Center for Computational Biology and Bioinformatics and Department of Biomedical Informatics, Columbia University, Irving Cancer Research Center, New York, New York, USA.
Nat Chem Biol. 2010 Jan;6(1):34-40. doi: 10.1038/nchembio.266. Epub 2009 Nov 22.
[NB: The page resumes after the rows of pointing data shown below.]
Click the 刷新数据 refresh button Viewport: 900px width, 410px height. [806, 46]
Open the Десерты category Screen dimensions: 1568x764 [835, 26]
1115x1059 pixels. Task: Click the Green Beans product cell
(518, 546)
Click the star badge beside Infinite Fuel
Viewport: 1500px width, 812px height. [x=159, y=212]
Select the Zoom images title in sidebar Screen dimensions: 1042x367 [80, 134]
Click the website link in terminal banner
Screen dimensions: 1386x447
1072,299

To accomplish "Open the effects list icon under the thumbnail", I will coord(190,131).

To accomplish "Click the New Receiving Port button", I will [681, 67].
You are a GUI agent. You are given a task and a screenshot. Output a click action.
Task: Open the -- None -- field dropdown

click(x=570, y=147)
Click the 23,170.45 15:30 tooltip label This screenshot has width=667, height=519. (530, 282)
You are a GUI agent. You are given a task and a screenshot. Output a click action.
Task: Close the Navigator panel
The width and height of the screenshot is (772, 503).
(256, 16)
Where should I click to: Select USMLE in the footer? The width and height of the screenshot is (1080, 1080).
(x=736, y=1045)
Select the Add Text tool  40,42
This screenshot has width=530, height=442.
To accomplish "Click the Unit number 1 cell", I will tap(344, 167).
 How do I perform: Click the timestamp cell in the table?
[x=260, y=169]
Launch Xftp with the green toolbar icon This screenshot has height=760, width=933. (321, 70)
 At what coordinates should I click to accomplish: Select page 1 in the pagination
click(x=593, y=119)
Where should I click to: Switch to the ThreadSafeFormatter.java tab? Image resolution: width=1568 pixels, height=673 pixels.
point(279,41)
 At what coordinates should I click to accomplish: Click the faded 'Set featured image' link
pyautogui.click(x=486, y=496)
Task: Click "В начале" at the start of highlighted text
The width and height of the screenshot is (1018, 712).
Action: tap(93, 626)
With the increasing role of computational tools in the analysis of sequenced genomes, there is an urgent need to maintain high accuracy of functional annotations. Misannotations can be easily generated and propagated through databases by functional transfer based on sequence homology. We developed and optimized an automatic policing method to detect biochemical misannotations using context genomic correlations. The method works by finding genes with unusually weak genomic correlations in their assigned network positions. We demonstrate the accuracy of the method using a cross-validated approach. In addition, we show that the method identifies a significant number of potential misannotations in Bacillus subtilis, including metabolic assignments already shown to be incorrect experimentally. The experimental analysis of the mispredicted genes forming the leucine degradation pathway in B. subtilis demonstrates that computational policing tools can generate important biological hypotheses.
随着计算工具在分析测序基因组中的作用不断增加,迫切需要保持功能注释的高度准确性。基于序列同源性的功能转移,误注释很容易在数据库中生成和传播。我们开发并优化了一种自动检测方法,利用上下文基因组相关性来检测生化误注释。该方法通过找到在分配的网络位置中具有异常弱基因组相关性的基因来工作。我们使用交叉验证方法证明了该方法的准确性。此外,我们还表明,该方法可以识别枯草芽孢杆菌中大量潜在的误注释,包括已经通过实验证明不正确的代谢分配。枯草芽孢杆菌中亮氨酸降解途径的误预测基因的实验分析表明,计算检测工具可以生成重要的生物学假设。